This post is on the etiquette of the party group. We have all seen the massive party group out on the course, carrying as much beer as plastic, loud, raucous, and frequently blind to the impact they have on the other golfers on the course.
Worst case I’ve seen was a group of at least 15, if not 20, at Condon Park in Grass Valley while playing with my golf partner Marc a couple months ago. This group was so loud we could hear it 6 holes away. At one point, I missed an easy lay-up approach because of the hoots and hollers – of course I should have refocused, taken a minute, and made the approach.
We finally caught up with them on hole 17 as they walked off the tee-pad right in front of us. I could tell that there were a couple responsible people in the group who were looking at us as if to say, “I think you guys should play through but unfortunately I’m in this huge group of douche bags.” They were so large it took them 15-20 minutes to minutes to play the hole.
When the same situation occurred at hole 18’s tee pad, Marc and I bailed. We played 16 holes in an hour, then played hole 17 in 20 minutes and were not going to wait another 20 minutes to play 18. Marc, not being the confrontational type, walked to the parking lot through a secondary route. I walked right through the group so I could express how irresponsible I felt they were being. I learned they were a local group that played there daily. They expressed no remorse about interfering with our round. Several douche bags were aggressive with me and made comments, in essence saying, “This is our course, you are an outsider, shut the hell up.”

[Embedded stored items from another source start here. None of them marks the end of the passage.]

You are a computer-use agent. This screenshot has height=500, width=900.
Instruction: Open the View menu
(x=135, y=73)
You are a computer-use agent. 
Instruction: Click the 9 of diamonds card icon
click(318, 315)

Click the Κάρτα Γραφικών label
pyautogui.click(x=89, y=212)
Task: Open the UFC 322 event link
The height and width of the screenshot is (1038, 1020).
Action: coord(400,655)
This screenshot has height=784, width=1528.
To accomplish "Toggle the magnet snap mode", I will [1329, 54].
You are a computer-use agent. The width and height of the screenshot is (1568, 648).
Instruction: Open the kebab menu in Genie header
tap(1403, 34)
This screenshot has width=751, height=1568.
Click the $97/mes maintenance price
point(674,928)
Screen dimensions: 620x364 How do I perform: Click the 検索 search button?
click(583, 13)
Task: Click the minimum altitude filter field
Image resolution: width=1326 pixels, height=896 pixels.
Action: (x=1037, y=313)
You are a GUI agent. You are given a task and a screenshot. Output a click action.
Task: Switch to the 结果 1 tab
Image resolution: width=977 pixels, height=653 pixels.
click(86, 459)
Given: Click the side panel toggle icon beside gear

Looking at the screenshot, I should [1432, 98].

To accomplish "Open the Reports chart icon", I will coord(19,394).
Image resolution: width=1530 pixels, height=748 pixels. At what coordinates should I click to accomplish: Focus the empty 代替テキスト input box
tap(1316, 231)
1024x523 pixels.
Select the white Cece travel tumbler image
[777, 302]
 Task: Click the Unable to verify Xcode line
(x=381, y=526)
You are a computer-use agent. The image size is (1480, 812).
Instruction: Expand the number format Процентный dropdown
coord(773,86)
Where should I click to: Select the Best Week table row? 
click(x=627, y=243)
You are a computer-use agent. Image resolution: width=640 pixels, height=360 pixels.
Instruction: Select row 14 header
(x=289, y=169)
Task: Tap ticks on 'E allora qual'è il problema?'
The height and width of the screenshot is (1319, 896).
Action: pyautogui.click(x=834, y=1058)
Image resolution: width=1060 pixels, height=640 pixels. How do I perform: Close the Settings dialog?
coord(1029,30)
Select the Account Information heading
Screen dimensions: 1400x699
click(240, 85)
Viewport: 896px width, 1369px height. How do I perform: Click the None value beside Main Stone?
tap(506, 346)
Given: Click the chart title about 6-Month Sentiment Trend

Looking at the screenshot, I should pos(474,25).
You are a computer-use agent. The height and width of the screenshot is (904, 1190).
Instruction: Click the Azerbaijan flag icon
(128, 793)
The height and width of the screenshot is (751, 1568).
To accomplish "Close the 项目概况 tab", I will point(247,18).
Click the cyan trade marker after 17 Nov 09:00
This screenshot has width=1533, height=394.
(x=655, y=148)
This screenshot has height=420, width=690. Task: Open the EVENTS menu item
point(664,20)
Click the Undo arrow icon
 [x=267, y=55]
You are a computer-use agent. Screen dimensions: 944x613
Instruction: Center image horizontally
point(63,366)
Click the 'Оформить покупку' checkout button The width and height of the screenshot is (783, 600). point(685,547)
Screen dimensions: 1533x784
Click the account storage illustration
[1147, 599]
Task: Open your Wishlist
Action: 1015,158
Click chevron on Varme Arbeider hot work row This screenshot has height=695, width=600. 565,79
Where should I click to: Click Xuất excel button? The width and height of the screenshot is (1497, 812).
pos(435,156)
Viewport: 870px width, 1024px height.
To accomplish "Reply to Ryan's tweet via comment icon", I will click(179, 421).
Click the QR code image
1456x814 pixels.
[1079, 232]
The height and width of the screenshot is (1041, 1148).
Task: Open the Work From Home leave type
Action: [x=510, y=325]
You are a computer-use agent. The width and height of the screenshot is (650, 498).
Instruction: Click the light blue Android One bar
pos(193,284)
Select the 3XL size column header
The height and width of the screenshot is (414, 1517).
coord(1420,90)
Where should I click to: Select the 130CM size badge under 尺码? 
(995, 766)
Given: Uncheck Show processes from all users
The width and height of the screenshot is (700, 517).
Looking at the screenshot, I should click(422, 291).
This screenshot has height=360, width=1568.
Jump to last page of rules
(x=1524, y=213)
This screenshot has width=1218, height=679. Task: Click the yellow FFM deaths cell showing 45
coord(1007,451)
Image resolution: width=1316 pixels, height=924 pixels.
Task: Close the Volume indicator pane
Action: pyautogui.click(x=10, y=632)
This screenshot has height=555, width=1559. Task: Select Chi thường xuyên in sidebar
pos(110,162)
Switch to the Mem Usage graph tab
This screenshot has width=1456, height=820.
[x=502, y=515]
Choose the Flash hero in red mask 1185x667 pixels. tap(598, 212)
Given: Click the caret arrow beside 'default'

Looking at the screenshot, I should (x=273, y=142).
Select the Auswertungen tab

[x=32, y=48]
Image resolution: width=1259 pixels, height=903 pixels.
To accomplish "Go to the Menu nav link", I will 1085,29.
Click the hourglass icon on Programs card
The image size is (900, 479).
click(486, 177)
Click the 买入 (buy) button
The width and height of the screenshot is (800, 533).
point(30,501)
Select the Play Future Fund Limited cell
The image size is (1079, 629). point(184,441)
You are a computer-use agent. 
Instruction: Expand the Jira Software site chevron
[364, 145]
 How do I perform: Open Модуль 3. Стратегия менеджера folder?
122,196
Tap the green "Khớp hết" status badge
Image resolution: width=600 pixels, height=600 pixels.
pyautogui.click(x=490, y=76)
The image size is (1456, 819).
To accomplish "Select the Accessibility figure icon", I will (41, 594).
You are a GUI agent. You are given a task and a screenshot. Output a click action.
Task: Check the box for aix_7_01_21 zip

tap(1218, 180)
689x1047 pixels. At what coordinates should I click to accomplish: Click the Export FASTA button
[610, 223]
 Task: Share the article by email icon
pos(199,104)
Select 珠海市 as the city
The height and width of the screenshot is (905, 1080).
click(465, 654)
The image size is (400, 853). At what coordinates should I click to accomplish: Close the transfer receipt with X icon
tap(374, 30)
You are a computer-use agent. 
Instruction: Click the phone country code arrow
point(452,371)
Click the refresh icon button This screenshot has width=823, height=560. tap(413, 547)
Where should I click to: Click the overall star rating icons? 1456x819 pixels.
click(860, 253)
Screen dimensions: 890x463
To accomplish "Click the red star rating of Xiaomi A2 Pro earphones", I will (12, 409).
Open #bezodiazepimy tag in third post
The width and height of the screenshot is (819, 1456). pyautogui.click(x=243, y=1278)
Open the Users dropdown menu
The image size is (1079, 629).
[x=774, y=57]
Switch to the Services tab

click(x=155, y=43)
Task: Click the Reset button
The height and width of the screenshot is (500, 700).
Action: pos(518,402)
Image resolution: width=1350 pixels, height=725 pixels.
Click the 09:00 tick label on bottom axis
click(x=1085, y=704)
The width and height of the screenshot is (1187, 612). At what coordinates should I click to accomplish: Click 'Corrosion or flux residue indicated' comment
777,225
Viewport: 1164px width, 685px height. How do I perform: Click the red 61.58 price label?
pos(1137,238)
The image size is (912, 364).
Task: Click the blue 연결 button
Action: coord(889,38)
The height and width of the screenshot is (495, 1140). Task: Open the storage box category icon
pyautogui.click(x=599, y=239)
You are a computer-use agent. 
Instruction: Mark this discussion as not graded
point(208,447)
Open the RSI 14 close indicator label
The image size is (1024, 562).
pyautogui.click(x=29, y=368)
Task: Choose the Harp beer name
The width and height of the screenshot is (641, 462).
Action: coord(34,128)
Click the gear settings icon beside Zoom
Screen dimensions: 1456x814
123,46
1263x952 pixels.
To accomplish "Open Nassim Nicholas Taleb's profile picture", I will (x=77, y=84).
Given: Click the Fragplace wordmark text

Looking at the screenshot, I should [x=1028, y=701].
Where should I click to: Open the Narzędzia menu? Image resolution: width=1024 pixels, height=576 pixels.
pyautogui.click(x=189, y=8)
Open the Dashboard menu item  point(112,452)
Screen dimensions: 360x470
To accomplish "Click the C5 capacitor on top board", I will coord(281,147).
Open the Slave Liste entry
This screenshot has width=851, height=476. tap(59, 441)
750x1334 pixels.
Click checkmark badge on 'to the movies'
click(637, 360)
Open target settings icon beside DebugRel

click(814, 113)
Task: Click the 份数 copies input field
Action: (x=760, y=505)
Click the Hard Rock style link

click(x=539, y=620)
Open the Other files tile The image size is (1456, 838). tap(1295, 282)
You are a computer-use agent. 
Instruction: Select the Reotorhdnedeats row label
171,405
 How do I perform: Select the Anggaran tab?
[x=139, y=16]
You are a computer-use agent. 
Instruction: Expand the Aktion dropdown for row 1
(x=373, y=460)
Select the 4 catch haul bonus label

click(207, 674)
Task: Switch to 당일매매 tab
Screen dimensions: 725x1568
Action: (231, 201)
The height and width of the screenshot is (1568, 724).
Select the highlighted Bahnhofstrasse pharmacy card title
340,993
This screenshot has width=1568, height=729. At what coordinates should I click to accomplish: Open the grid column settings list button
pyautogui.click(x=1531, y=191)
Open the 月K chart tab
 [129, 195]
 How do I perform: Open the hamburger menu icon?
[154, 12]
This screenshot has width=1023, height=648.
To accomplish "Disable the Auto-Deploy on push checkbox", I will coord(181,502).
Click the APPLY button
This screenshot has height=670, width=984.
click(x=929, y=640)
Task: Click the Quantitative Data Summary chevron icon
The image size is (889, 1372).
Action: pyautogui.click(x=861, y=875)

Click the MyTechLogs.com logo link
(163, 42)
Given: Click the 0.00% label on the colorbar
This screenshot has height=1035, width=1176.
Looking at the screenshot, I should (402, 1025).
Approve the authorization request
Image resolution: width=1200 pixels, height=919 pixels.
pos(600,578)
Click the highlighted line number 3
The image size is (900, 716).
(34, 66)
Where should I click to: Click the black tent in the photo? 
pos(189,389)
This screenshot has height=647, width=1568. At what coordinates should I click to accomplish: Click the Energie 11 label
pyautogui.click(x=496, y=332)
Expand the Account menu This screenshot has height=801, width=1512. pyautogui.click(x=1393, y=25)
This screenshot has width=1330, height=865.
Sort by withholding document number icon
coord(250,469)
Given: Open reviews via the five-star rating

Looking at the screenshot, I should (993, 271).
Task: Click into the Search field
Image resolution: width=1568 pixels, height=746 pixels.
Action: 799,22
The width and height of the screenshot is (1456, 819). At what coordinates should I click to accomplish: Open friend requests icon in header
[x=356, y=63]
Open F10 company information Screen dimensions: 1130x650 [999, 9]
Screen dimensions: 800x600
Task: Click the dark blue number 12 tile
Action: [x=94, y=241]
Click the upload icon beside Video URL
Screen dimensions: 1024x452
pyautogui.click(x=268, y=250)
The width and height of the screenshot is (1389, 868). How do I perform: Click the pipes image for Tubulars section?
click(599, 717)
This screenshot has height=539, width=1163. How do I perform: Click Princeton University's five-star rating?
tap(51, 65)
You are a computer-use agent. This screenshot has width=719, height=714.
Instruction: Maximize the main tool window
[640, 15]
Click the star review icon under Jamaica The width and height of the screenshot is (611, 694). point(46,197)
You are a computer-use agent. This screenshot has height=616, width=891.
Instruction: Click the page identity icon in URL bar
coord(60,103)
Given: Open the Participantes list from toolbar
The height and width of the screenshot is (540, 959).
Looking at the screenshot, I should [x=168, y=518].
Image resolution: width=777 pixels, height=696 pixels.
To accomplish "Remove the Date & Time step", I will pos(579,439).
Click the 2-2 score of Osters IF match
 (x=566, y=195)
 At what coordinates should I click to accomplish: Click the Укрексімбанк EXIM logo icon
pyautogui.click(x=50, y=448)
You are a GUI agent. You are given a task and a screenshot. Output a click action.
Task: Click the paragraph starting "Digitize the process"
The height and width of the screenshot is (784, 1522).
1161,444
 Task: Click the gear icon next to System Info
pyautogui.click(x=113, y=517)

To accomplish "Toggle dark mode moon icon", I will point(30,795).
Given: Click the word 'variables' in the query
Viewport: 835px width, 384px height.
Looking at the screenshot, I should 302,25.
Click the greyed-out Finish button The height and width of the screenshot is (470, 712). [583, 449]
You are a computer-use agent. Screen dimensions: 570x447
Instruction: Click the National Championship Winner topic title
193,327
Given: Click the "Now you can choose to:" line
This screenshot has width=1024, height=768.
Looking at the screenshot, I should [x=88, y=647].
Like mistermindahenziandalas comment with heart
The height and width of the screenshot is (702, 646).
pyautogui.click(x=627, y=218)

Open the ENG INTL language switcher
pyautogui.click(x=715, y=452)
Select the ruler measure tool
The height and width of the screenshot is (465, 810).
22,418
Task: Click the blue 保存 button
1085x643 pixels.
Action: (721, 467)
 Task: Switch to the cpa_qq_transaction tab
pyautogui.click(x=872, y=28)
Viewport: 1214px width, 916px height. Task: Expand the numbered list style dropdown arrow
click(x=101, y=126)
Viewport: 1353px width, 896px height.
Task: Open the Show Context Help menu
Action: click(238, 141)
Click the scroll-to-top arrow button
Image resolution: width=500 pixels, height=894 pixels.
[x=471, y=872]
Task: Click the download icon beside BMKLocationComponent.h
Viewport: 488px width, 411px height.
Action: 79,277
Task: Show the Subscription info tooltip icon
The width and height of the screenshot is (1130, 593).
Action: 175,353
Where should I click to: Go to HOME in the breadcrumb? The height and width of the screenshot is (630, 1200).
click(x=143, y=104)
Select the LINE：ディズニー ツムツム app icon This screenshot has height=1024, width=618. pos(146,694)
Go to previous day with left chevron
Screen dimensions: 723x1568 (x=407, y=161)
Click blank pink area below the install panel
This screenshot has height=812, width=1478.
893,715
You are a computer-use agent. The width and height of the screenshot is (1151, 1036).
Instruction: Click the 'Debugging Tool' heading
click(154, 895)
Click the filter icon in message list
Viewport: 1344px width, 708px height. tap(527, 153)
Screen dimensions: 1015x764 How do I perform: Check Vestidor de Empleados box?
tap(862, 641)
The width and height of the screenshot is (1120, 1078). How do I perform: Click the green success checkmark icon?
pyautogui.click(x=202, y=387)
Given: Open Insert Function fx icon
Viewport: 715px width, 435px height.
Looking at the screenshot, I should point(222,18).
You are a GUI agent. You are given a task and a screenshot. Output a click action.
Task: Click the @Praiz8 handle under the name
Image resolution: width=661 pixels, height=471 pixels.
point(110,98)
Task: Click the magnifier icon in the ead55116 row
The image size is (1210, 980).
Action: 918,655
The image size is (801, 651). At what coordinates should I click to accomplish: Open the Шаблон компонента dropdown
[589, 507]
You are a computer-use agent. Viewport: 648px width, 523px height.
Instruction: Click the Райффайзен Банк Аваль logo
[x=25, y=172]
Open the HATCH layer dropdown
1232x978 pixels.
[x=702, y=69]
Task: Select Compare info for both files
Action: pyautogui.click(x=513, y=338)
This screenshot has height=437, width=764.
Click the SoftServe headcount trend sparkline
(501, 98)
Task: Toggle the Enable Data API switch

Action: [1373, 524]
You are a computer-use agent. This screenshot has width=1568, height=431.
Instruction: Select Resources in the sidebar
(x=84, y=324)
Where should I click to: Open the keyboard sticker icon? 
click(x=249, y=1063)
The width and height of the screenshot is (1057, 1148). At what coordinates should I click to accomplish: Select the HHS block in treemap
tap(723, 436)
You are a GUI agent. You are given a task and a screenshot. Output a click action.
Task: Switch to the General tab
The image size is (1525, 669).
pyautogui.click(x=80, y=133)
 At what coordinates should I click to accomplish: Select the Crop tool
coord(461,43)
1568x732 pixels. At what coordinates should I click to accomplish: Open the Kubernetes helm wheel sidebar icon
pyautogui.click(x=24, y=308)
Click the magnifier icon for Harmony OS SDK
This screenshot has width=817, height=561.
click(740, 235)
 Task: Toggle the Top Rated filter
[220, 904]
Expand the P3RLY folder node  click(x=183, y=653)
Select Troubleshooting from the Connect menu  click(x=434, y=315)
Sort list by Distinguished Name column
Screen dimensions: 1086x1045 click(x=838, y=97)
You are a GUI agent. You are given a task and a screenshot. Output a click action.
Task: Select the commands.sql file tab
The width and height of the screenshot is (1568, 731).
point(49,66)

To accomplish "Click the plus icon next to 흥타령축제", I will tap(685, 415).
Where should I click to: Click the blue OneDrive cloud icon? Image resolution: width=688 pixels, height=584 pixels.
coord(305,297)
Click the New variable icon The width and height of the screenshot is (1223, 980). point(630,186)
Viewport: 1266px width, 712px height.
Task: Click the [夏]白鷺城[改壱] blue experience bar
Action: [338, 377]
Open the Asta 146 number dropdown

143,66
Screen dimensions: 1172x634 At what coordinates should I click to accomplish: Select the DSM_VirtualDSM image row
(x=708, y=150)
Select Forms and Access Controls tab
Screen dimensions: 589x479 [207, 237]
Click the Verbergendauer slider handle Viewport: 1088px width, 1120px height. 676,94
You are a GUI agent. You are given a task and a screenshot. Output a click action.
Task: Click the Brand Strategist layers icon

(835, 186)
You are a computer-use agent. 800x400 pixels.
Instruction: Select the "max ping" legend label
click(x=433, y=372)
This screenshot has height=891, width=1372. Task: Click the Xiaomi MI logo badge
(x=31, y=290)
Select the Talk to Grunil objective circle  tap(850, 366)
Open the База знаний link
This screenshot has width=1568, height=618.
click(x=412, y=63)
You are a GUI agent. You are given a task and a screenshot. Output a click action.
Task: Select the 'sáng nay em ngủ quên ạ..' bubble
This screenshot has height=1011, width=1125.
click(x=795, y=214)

I personally think we should be exactly like ball golf and limit groups to 4 or 5. Why do ball golf courses prevent groups of more than 4 or 5 from playing on their courses? Because it negatively impacts the enjoyment of the game by other parties. This is part of our definition of the goal of etiquette from my first post. We will always have the party group on the free courses; we play a pretty laid back sport. However, here are some etiquette guide lines if you find yourself in the party group:
Always, always let others play through. Stop and make sure every time you leave a tee that there are not people waiting on you. Be conscious of other groups in the area and do your best to keep the volume down. Do not, under any circumstance, scream and yell, unless you hit an ace of course. Pick up your trash; big groups get a herd mentality and sometimes we do things we wouldn’t normally. Most importantly, if you are in a group as in my example, police the group yourself. While I appreciated the knowing glances from the more conscious members of the party group, they should have expressed themselves and kept the other members of the group in line.
This type of behavior would never be allowed on ball golf courses. If we allow an understanding of etiquette to guide our decisions we can keep these attitudes off the disc golf course and elevate our sport to the gentlemanly class of ball golf. Enjoy your next round and remember:
Don’t be the douche bag on the course today.